I like Slink and I’m playing with making clothes for my Slink Body, attached mesh and applier type clothes. So, I’ve been hoping this update would provide a bit better help for the applier clothes. Nope.
This kit is for those making mesh clothes.
I received an email letting me know:
This kit has been updated as of 19th May 2017 to include the newest options as well as bento for hands.
Included in this .zip is everything you need to get started.
If you do not have the latest auto alpha and deluxe scripts for shoes please contact Slink Resident. If your customers are wearing deluxe feet you can put the appropriate script inside of your shoes so that they will automatically change to the required height, saving them time.
At this time, Bento for hands is only available in the blender files, Maya will be included once we have finalized them.
The email is telling me these are the Blender files with Bento hands. Seems that is what they are. But, the file name includes Maya in the name. I don’t know what is with that.
There are some changes in this update. Of course, the model has the Bento skeleton. It is delivered as an AvaStar version 2.0.30 file. The current AvaStar beta is 2.0.45. So, you will need to update the armature before using it. No problem getting from 2.0.30 to 2.0.45.
If you have to update older models or you are updating from AvaStar 1.7.4 – the current AvaStar retail release, see AvaStar Tutorial: Adding the Slink Model to AvaStar.
The new files have only either the male or female (HG & Phy) body. I like that. Makes a smaller file and there is less stuff in the OUTLINER to deal with.
The body is locked in place and unselectable by default. You can override those settings as they are just Blender settings. However, having them as delivered makes working with mesh clothes easier.
The big difference is having hands now weighted to the new Bento Hand bones. The first thing I notice about the hands is they each have about 23,000 polygons. The body has about 13,000 polygons. A foot has 745 polygons. So, one hand has more polygons than the body and both feet. The complete system avatar has a bit over 7,000 polygons.
However, the foot included in the Dev Kit is a stocking model and has no toes. Toes and toenails would push that count a bit higher.
There are two skirts that come with the model. One for Hourglass and one for Physique.

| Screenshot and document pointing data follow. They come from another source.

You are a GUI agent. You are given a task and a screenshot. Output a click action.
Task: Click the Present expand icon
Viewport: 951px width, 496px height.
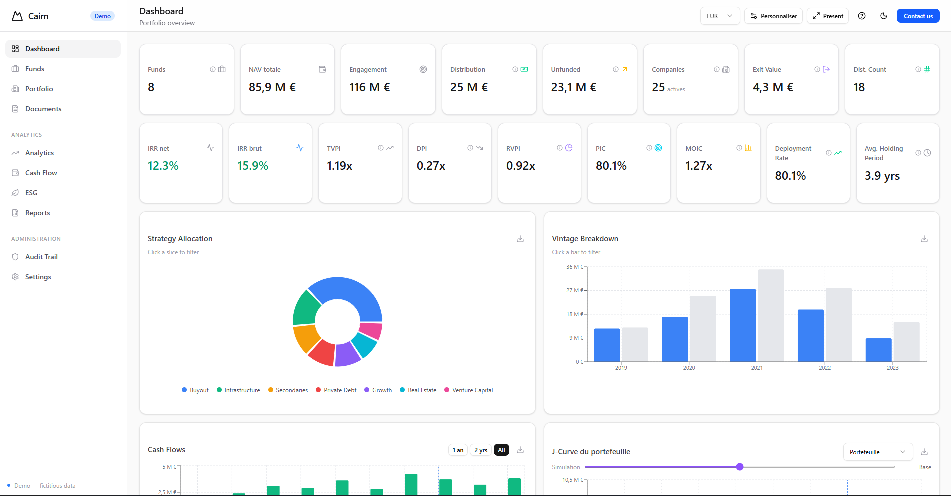(x=817, y=16)
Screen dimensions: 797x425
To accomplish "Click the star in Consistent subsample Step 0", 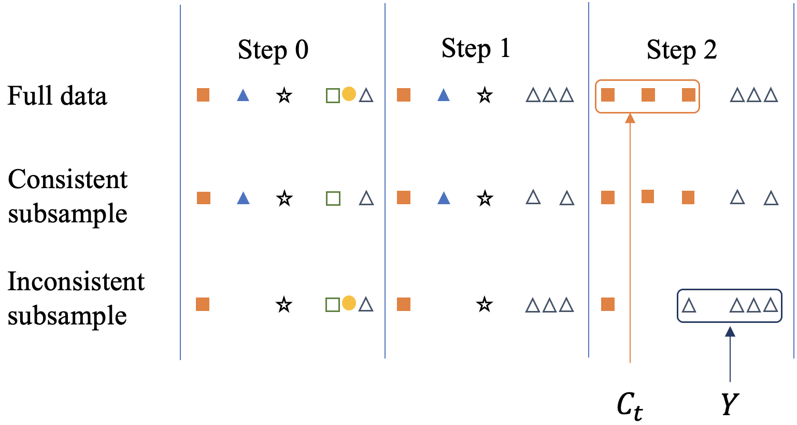I will pos(283,199).
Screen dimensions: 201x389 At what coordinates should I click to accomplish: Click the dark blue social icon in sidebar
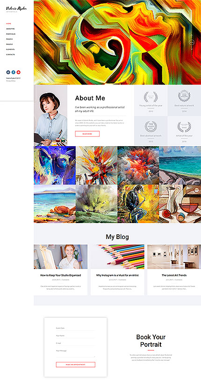[8, 72]
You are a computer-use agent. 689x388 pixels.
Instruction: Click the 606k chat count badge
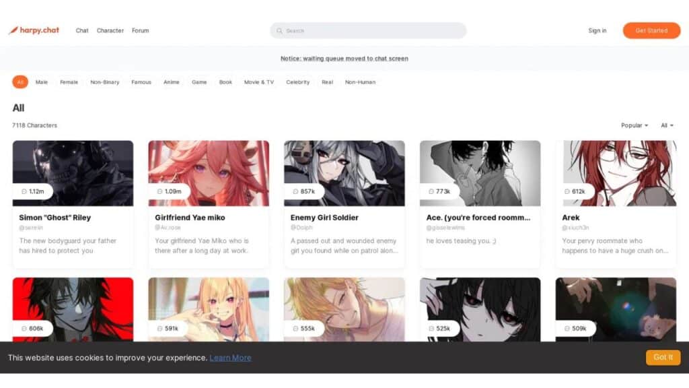coord(32,328)
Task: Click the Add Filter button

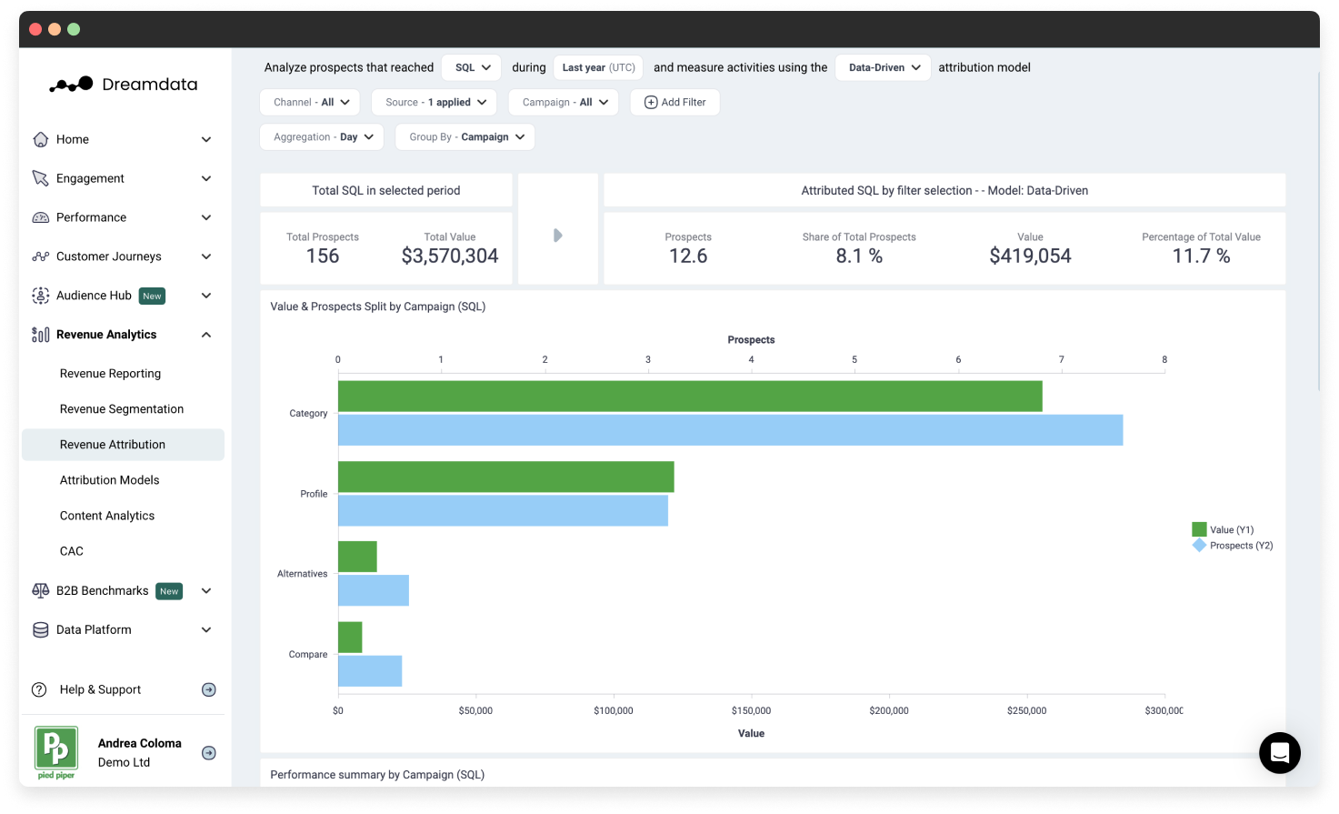Action: (x=674, y=103)
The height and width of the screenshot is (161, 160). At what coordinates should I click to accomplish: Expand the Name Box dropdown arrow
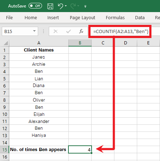point(34,31)
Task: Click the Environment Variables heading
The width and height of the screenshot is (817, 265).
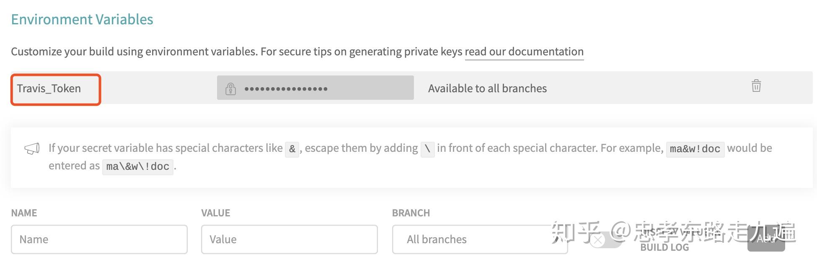Action: (x=82, y=19)
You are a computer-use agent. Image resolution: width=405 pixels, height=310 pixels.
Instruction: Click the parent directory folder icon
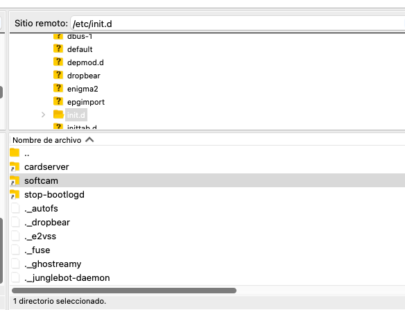pyautogui.click(x=15, y=153)
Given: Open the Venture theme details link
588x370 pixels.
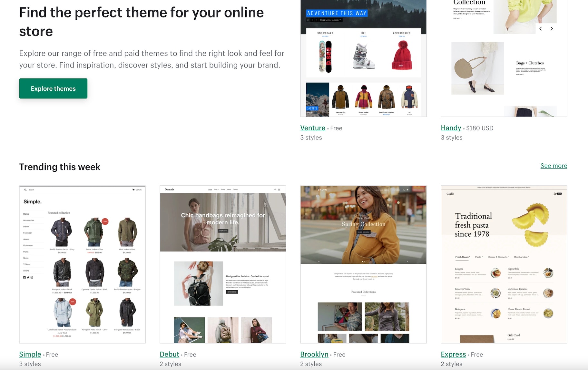Looking at the screenshot, I should 312,128.
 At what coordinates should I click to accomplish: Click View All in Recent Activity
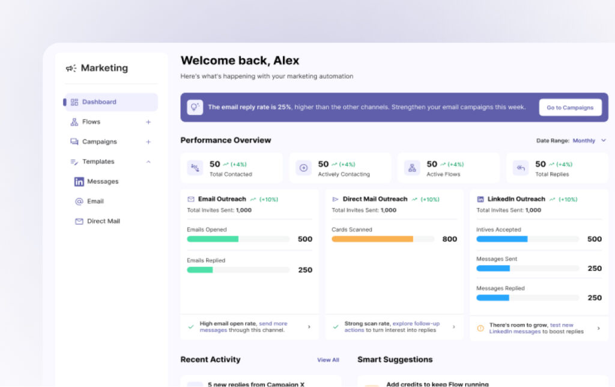(x=328, y=360)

The UV maps are a mess. I suppose they did this as some type of copy protection. After all, they aren’t needed for making your own mesh clothes, which will have their own UV Maps.
Thinking about ACI, the classic avatar comes in at ACI 1,000+. My nude Slink body, hands, and feet with no hair comes in at 19,000. That is a significant difference. However, consider. Most of my Classic outfits come in at over 100,000. Most of my Mesh outfits come in less than 100,000. So, even with a way higher body-polygon-count, my clothed mesh avatar has a lower ACI.
Actually, the 19,000 ACI is showing there isn’t a lot of sensitivity to increased polygon count. The Skink body is an onion skin style body, meaning there are copies of the body for skin, tats, underwear, and clothes layers. So, we are somewhere in the 100,000 polygon count.
My GTX 1060 theoretically can render 16 billion polygons per second. The sort of standard SL frame length is 22ms (1,000ms/45FPS = 22.2ms) in which my card should be able to render 355,555,555.6 polygons. So, if all this were just a matter of rendering polygons, we could render 3,555 mesh avatars before the viewer started slowing. We know we don’t even come close. But, this should make the point it isn’t so much “polygons” as it is the other stuff.
The Lindens are reviewing the calculations that generate the ACI values. I haven’t heard if they are considering changing Land Impact Cost (LIC) too. But, if not now soon. At least in some measure, LIC will be looked at because of the coming animated mesh. The Lindens will have to decide how to set its Land Impact Cost. They may take the opportunity to change LIC.
I’ll point out that in recent times restrictions from LIC have relaxed. So, LIC may not increase but decrease… and it certainly could increase. We just don’t know. As hardware has gotten more powerful, faster, the cost of rendering has come down. So, my hope is LIC comes down. It wasn’t that long ago we were given higher prim-counts per region/parcel.
I won’t be making 100,000 polygon skirts. But, I also won’t be fanatical about attaining the lowest possible poly count. It will be a goal.